What she got right: the step-increase protocol is smart. Behavior change research consistently shows that small, incremental targets produce better long-term adherence than aggressive goals. Starting at 5,000 steps is actually appropriate for deconditioned or sedentary adults, which is a realistic portion of her audience. The 2021 physical activity guidelines commentary by Bull et al. in BMJ reinforces that any movement is better than none, and progressive overload of volume applies to cardio as much as it does to weights.
She also does not overclaim. She does not say lifting will fix your hormones or that walking will prevent menopause. That restraint matters on a platform where exaggeration is the norm.
What should you actually know?
Lifestyle interventions are real medicine for perimenopausal women. They are not placebo. The problem is that they are also not sufficient for every woman, and this video does not acknowledge that gap.

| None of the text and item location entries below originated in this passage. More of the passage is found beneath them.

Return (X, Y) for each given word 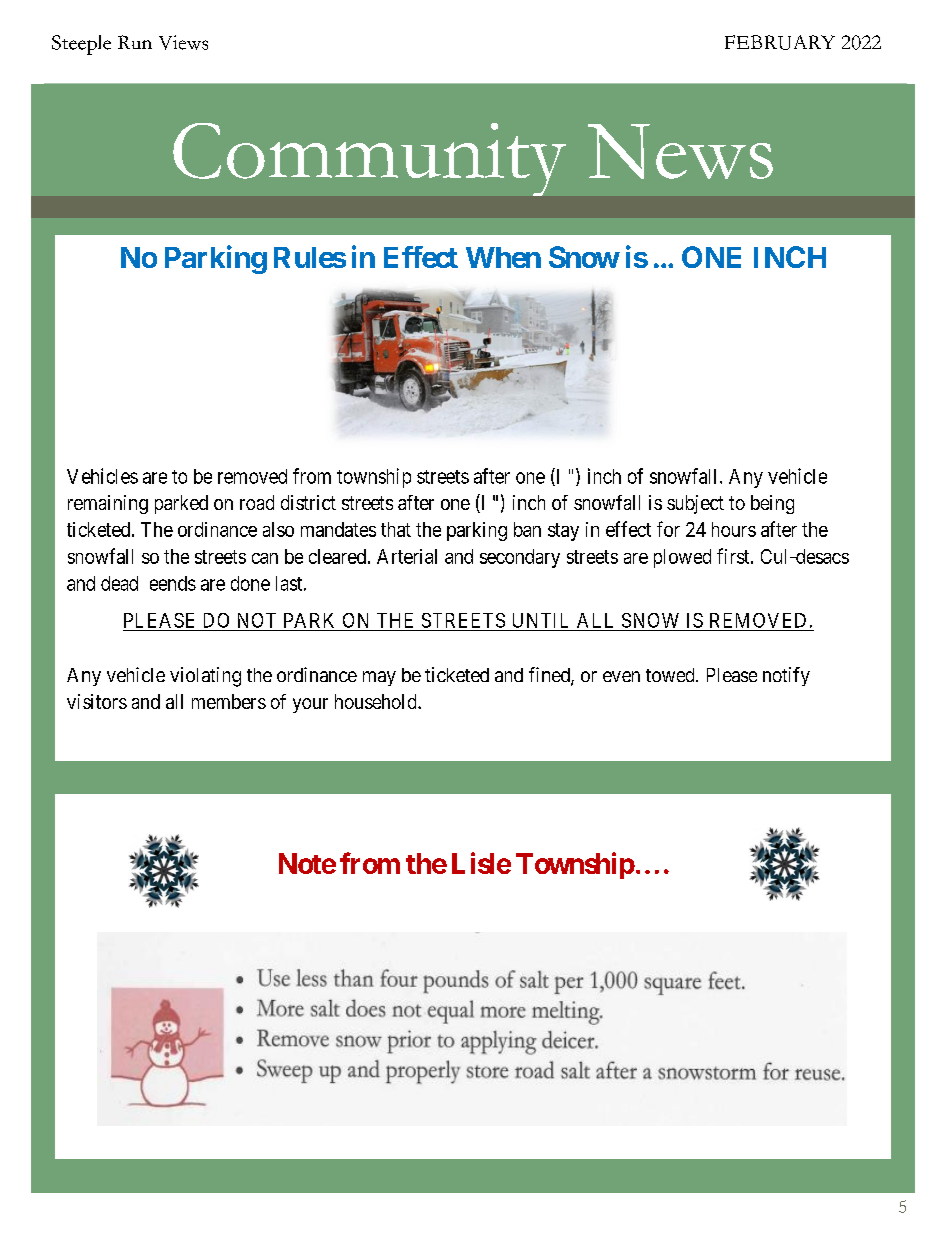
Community (369, 159)
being (772, 504)
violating (205, 677)
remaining (108, 504)
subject (695, 504)
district (308, 502)
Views (183, 42)
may (379, 678)
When (503, 257)
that (396, 529)
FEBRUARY (780, 42)
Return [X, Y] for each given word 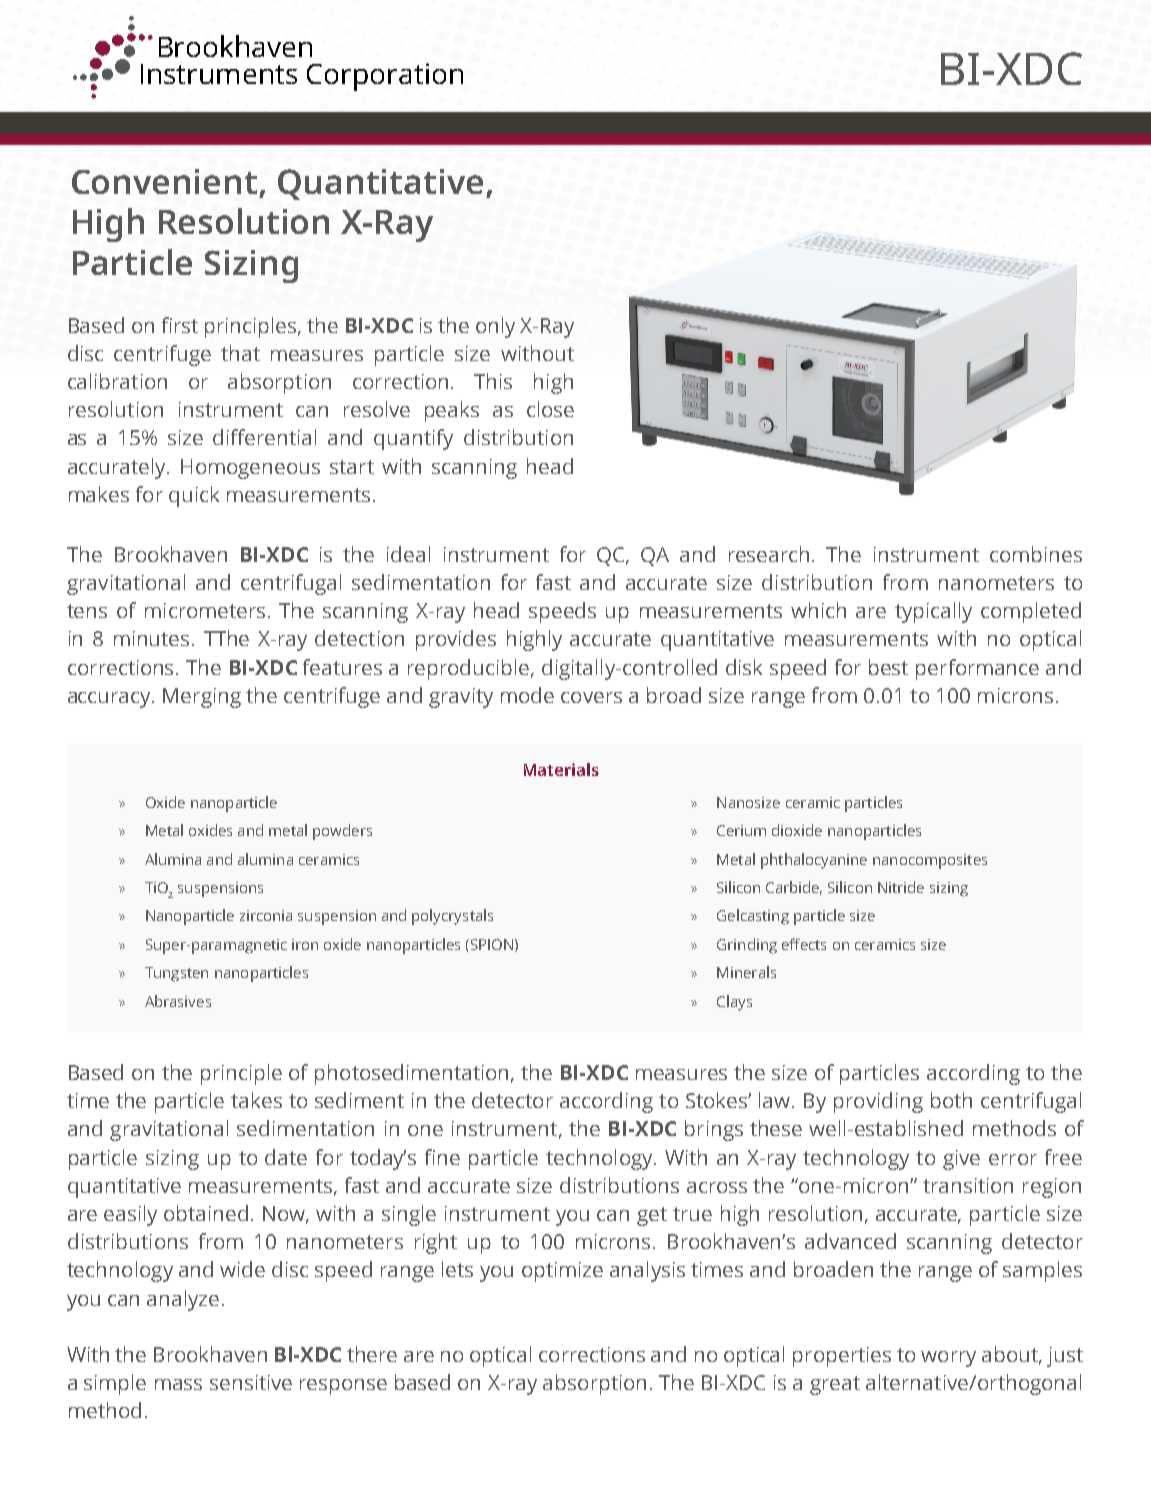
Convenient [164, 181]
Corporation [385, 77]
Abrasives [178, 1001]
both [951, 1100]
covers [591, 697]
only [495, 327]
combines [1036, 554]
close [550, 409]
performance [977, 669]
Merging [202, 698]
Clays [734, 1003]
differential [264, 437]
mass [178, 1384]
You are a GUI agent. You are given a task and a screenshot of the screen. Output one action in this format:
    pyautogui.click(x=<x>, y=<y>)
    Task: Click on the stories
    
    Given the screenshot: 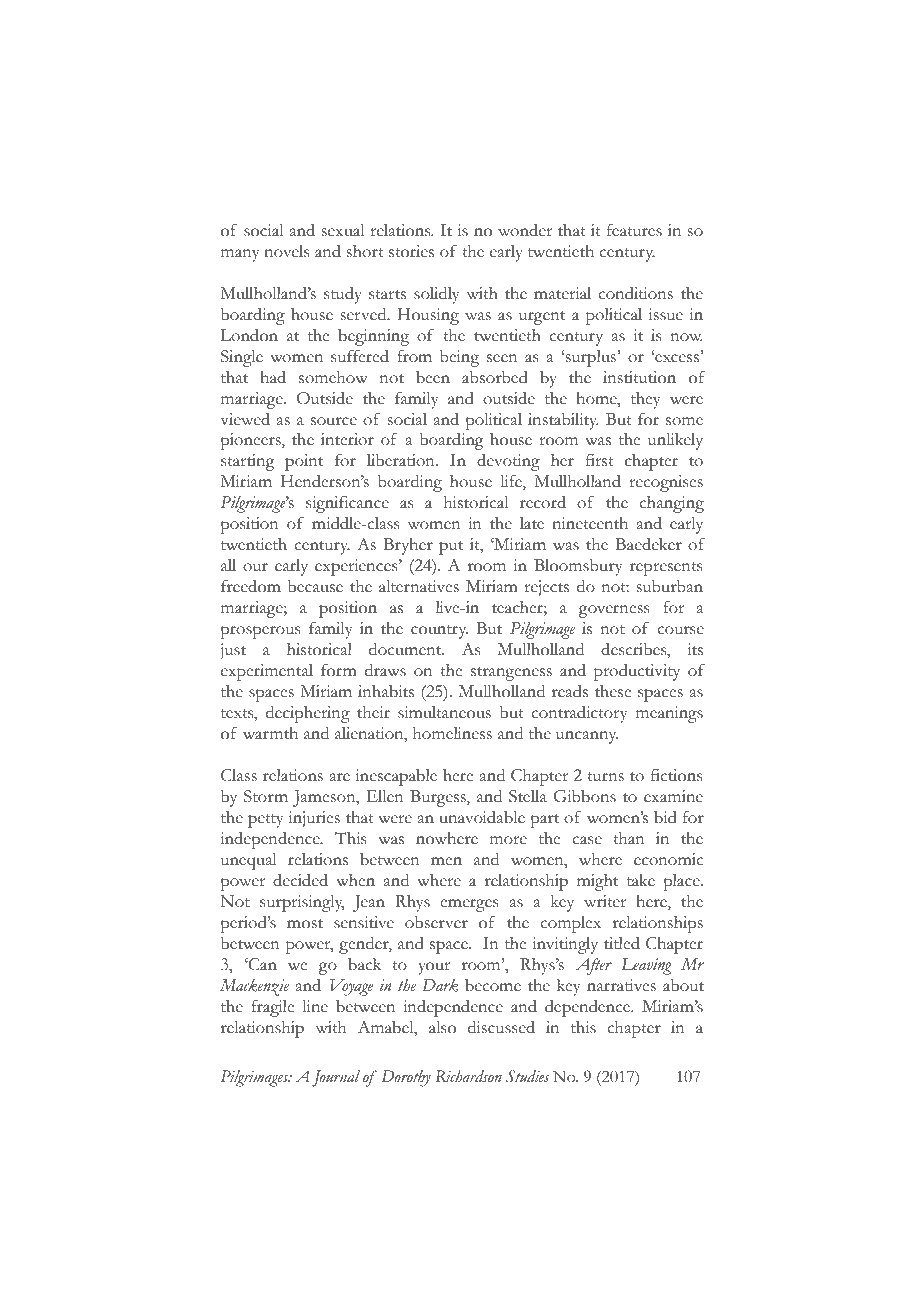 What is the action you would take?
    pyautogui.click(x=411, y=251)
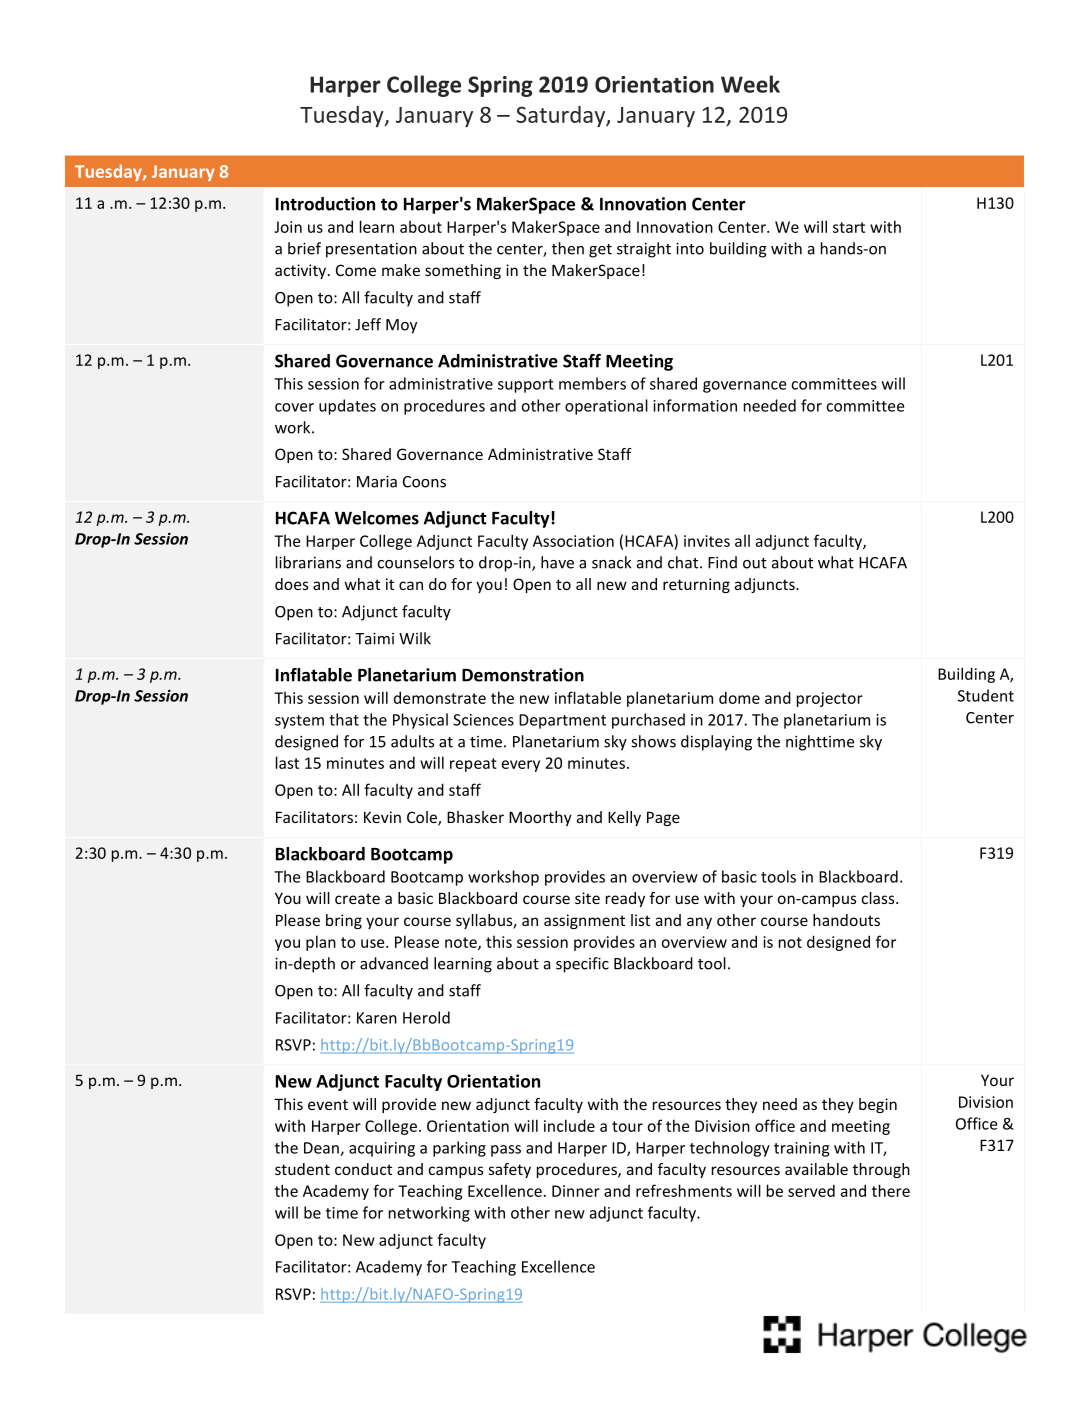 The width and height of the image is (1089, 1409). I want to click on conduct, so click(363, 1169).
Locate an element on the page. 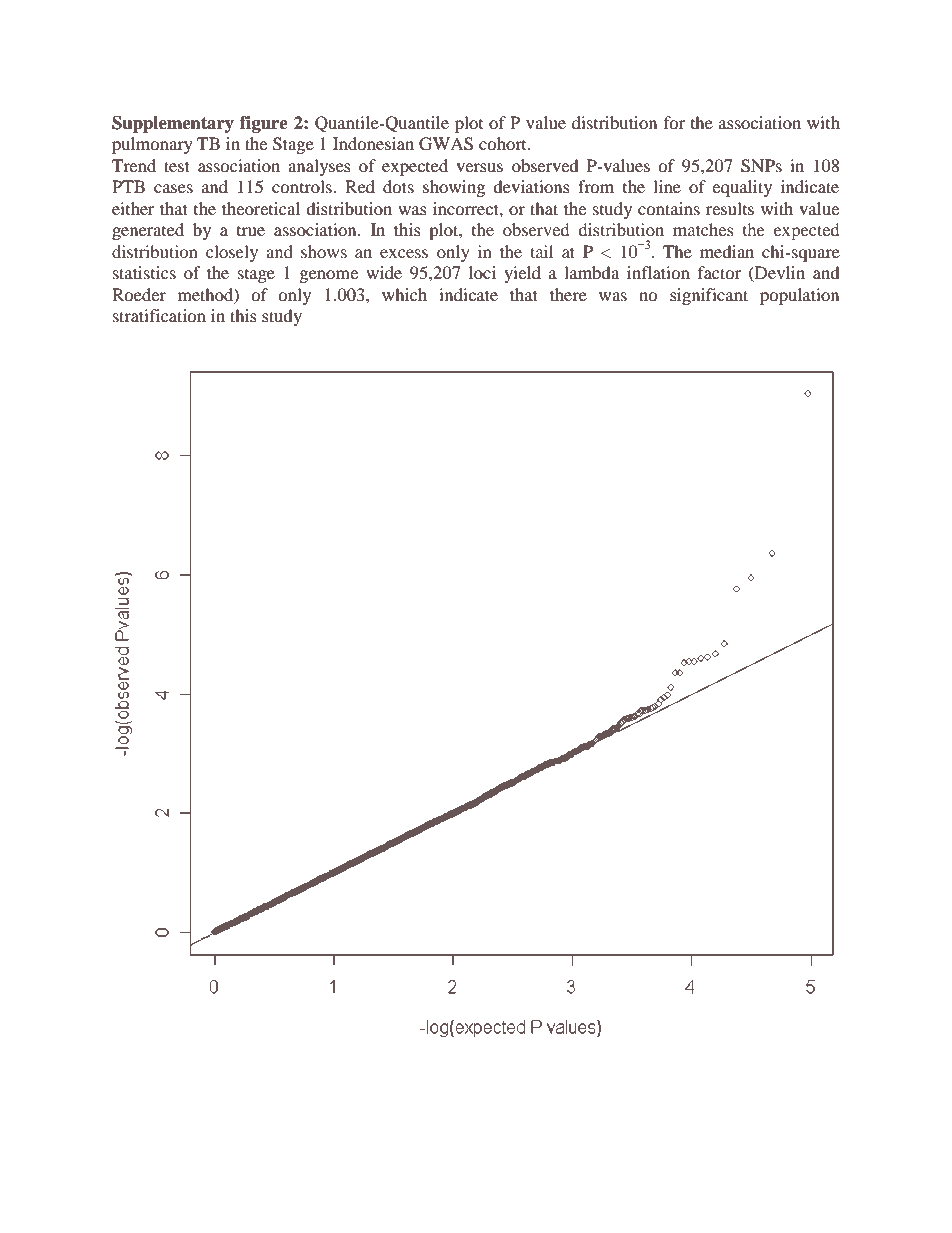  showing is located at coordinates (454, 188).
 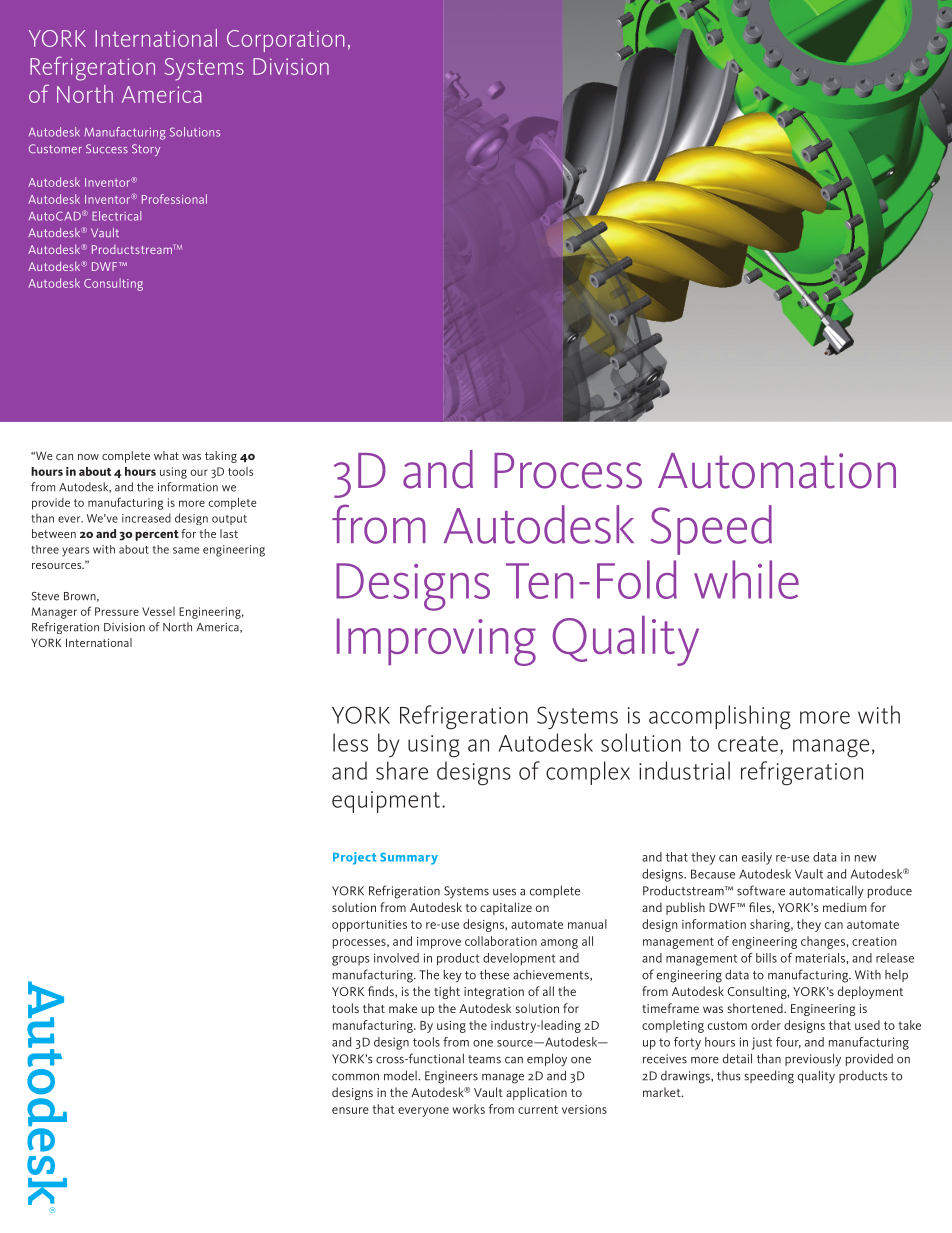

Perimenopause can begin in the early forties and involves erratic fluctuations in estrogen and progesterone before the final decline. For some women, lifestyle optimization genuinely reduces symptom burden. For others, particularly those with significant vasomotor symptoms, sleep disruption, mood changes, or accelerated bone loss, evidence-based hormone therapy may be the appropriate clinical tool. The Menopause Society (formerly NAMS) 2022 position statement states that hormone therapy remains the most effective treatment for vasomotor symptoms and has a favorable benefit-risk profile for healthy women under 60 within ten years of menopause onset.
The steps in this video are a good foundation. But if a 43-year-old woman is walking 8,000 steps, lifting three days a week, sleeping well, and still experiencing debilitating hot flashes, mood swings, or cognitive fog, she should be talking to a clinician about her actual hormone levels, not waiting for a Part 2 TikTok.
- Get bloodwork. TSH, estradiol, FSH, testosterone, and DHEA-S give you a baseline before symptoms peak.
- Lifestyle changes take months to show measurable hormonal effects, if they do at all.
- The 8-hour sleep target is a goal, not a guarantee. Perimenopause itself disrupts sleep architecture independently of habits.